Today during a dialogue seminar entitled “Global Governance: where we stand” co-organised with the European Policy Centre (EPC), COMECE launched its “Global Governance Assessment 2005 – One More Step On A Long Way To Go” before a panel of experts at the Residence Palace, Brussels.

Co-hosting the event with the EPC as part of their EU and Global Governance programme, the dialogue seminar drew together experts in the field to discuss the assessment’s analyses of events in 2005. On the panel giving their reactions to the assessment were: Michel CAMDESSUS, former Director General of the International Monetary Fund (IMF), Michel HASENNE, former Director General of the International Labour Organisation (ILO), Raymond VAN ERMEN, Executive Director of European Partners for the Environment, and Antonio de LECEA, Director for International Economic and Financial Affairs, ECFIN Directorate General, European Commission.

The Global Governance Assessment 2005 is the latest in a series of reports annually compiled for the COMECE bishops and other interested readers to assess the progress made in the field of global governance based on the 28 recommendations made in the 2001 “Global Governance Report – Our responsibility to make globalisation an opportunity for all”.

The 2005 assessment charts developments in this sphere in three chapters focusing on fundamental values and principles as a basis for better global governance, effective measures to reduce poverty and to protect the global environment, and establishing a stronger system of global governance in relation to the role and tasks of stakeholders and actors. In a year which was marred by natural environmental disasters, this report gives particular precedence to the imperative to stem human kinds’ impact upon their natural surroundings, particularly as it is the poorest in our global society who suffer the most as a result.

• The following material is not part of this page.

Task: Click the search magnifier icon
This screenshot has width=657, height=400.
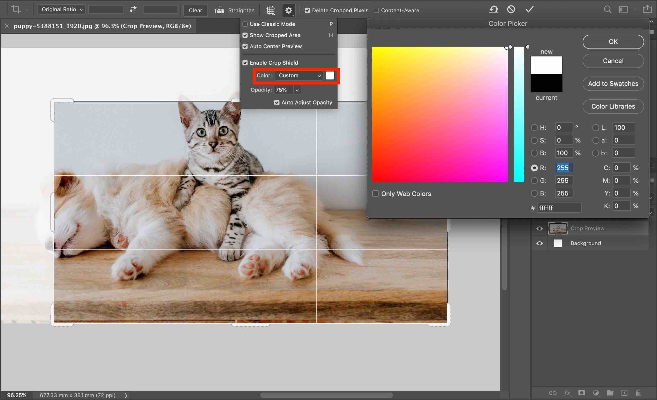Action: click(x=607, y=10)
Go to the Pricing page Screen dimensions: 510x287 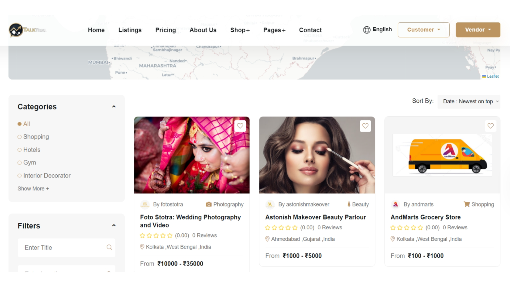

In concluding its analyses of developments – or lack of them, the Global Governance Assessment 2005 posits that faith communities have an inherently important and potent role to play in this field not only by their own contributions towards good global governance but in holding governments and international institutions to account. It also highlights the importance of education and information technology as a means for increasing knowledge and involvement with issues related to good governance.